Your HC Score is earned. Verified customer feedback, documented business cases, and enterprise endorsements drive your merit score. Not marketing spend. Not conference sponsorships. Not pay-to-play analyst placements.
Specialization is rewarded. If you're the best EOR for healthcare, you'll rank first when someone searches "EOR" and filters by healthcare — even if you're a 20-person firm. The algorithm surfaces the best fit, not the biggest brand. That's how a boutique pharma staffing company can outrank a global brand when the buyer's context calls for it.
What this means for buyers
Search results you can trust. When a solution shows 99% match, it means it does the thing you searched for. When it shows 65%, it means it's related but not a direct match. The number means something.
You control the ranking. Sort by relevance to find the best fit. Sort by HC Score to find the most established option. Sort by My Score to apply your own criteria. Three lenses, not one blended number.
Refinement that actually works. Filter by industry, region, compliance, governance — each one honestly adjusts the match percentage.
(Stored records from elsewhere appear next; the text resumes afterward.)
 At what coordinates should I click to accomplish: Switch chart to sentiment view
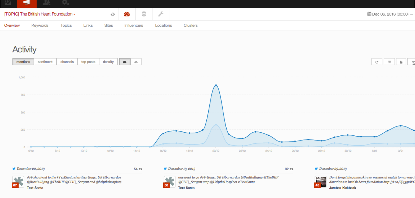[x=45, y=62]
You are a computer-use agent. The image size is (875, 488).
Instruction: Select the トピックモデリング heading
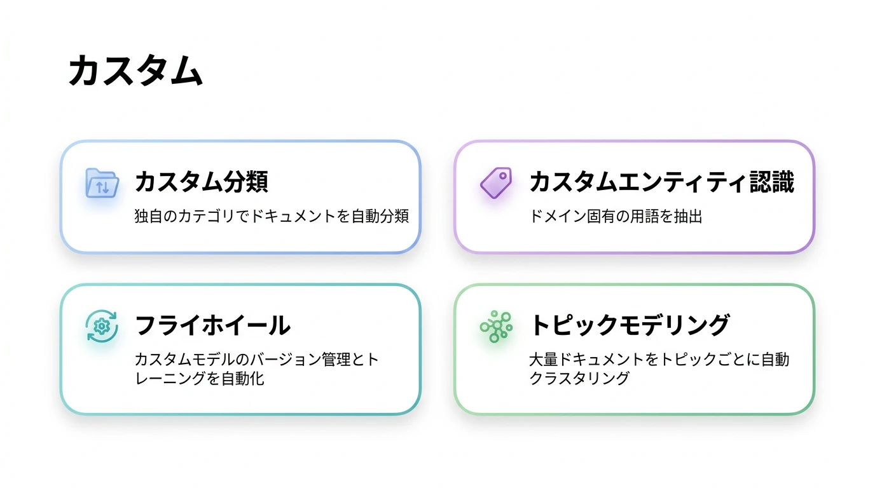pos(630,325)
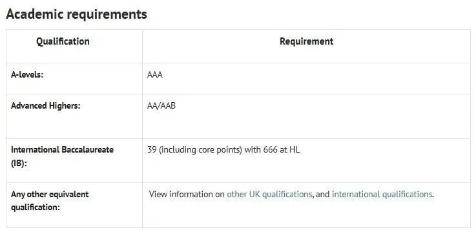The width and height of the screenshot is (476, 236).
Task: Click the 39 including core points text
Action: [194, 150]
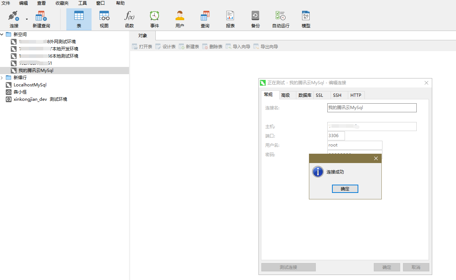This screenshot has height=280, width=456.
Task: Open the 函数 functions icon
Action: tap(129, 19)
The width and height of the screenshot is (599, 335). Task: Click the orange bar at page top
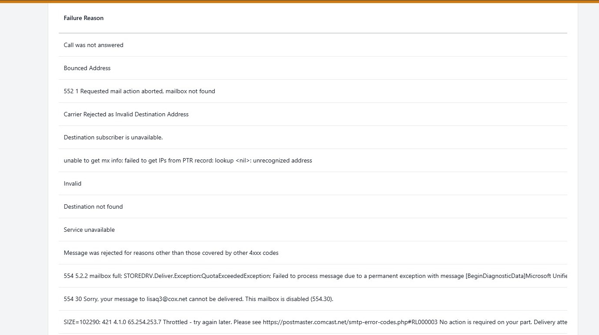[300, 1]
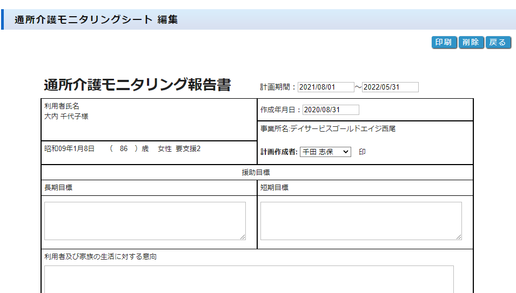Screen dimensions: 516x293
Task: Click inside the 短期目標 text area
Action: coord(361,221)
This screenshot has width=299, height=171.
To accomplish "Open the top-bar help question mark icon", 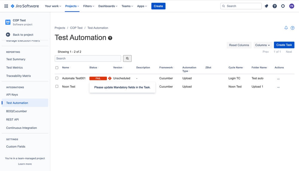I will tap(274, 6).
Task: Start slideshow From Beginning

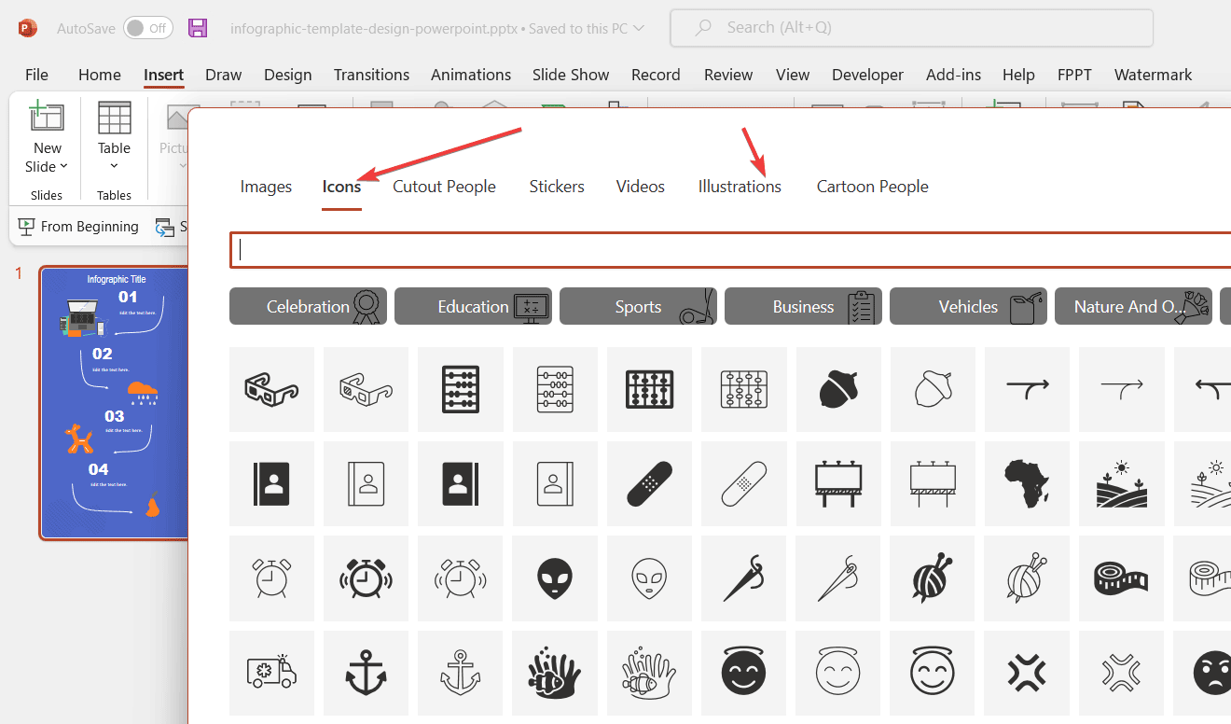Action: click(79, 227)
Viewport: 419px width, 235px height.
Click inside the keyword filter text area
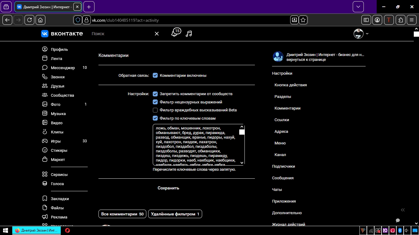(196, 144)
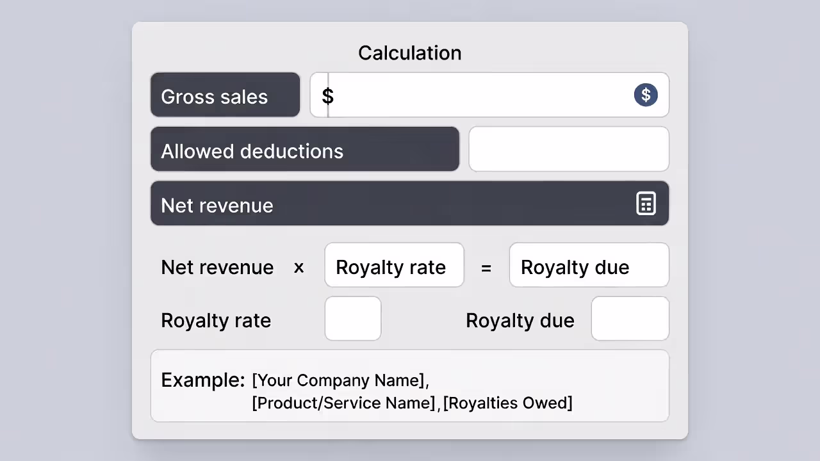Select the Gross sales label button

click(x=225, y=95)
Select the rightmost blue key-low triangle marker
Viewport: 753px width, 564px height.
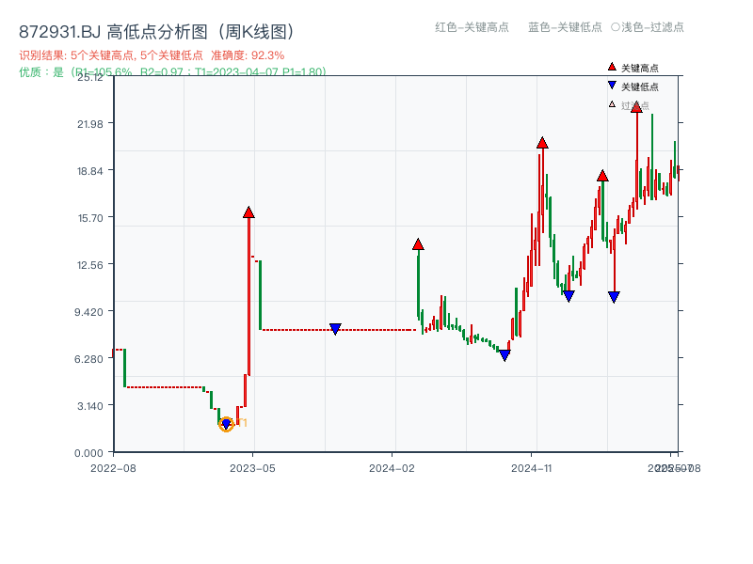[614, 295]

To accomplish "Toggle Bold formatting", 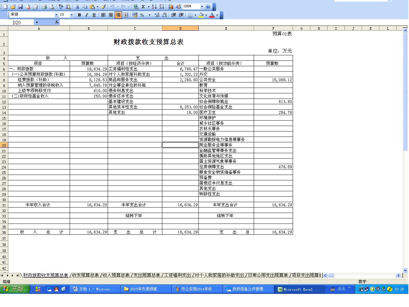I will pos(79,15).
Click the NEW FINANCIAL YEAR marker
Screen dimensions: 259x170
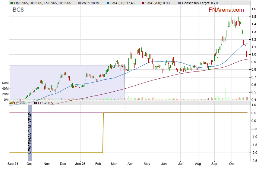pos(30,133)
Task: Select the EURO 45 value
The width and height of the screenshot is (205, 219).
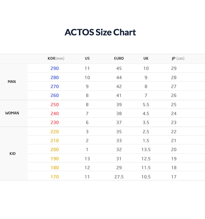Action: tap(119, 68)
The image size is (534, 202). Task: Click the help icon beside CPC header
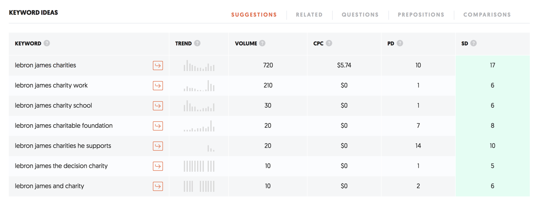point(329,44)
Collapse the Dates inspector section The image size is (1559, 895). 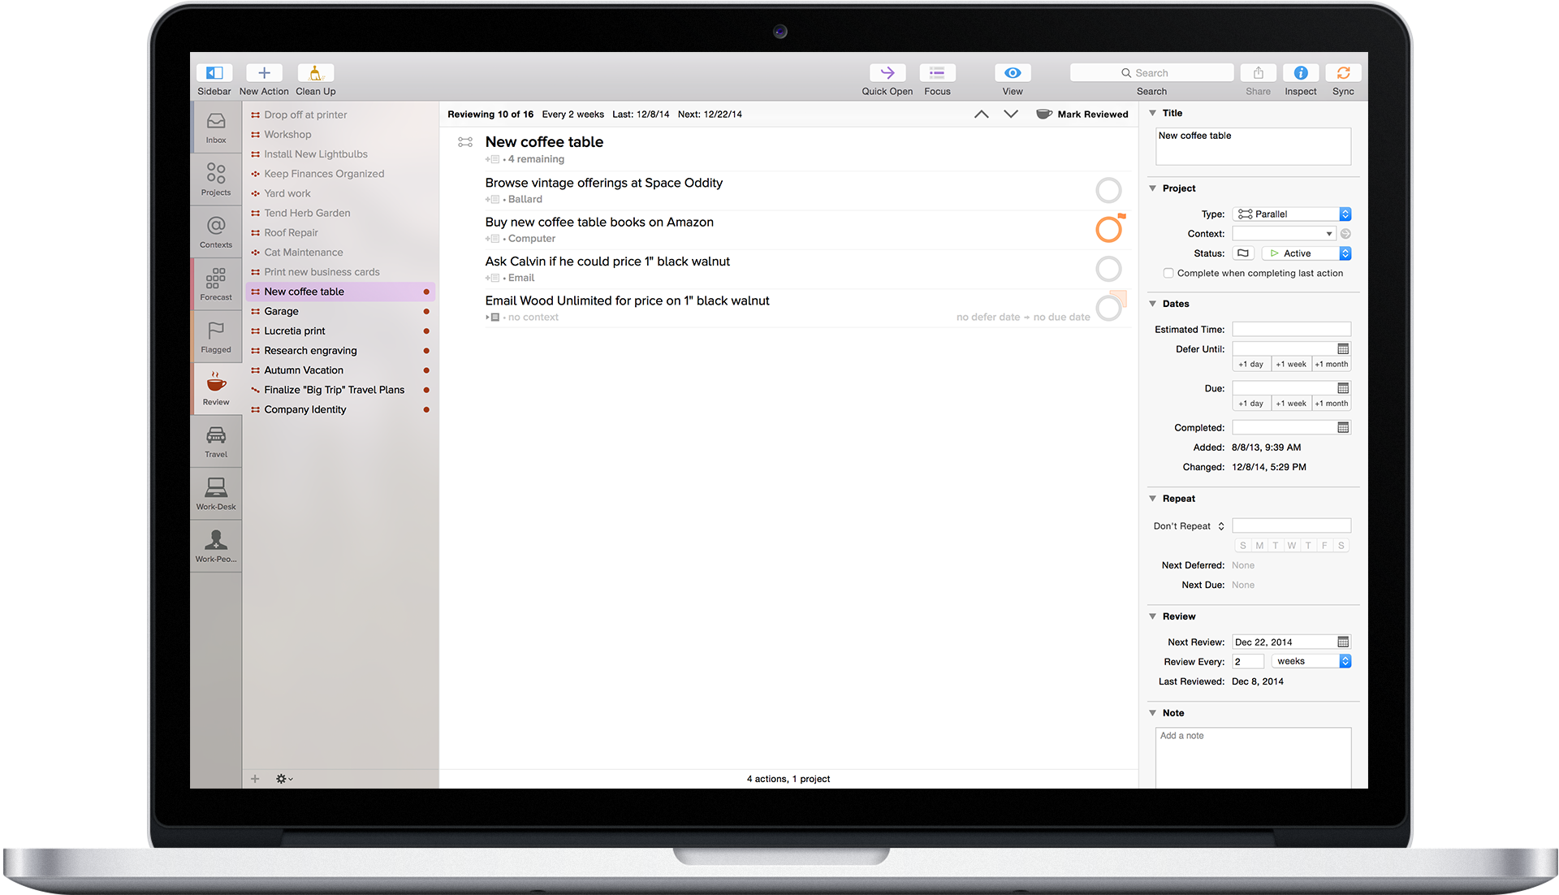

You can see exactly which solutions fit every dimension of your need, and which ones are close but missing something.
The bottom line
Most recommendation algorithms in our industry are designed to be opaque — because opacity allows monetization. When you can't see why something ranks where it ranks, the platform can sell that position.
We built ours to be transparent — because the only way to build trust in a $626 billion market is to show your work. Every score is earned. Every ranking is explainable. Every user controls their own view.
983 solutions. Three independent scores. Zero pay-to-play.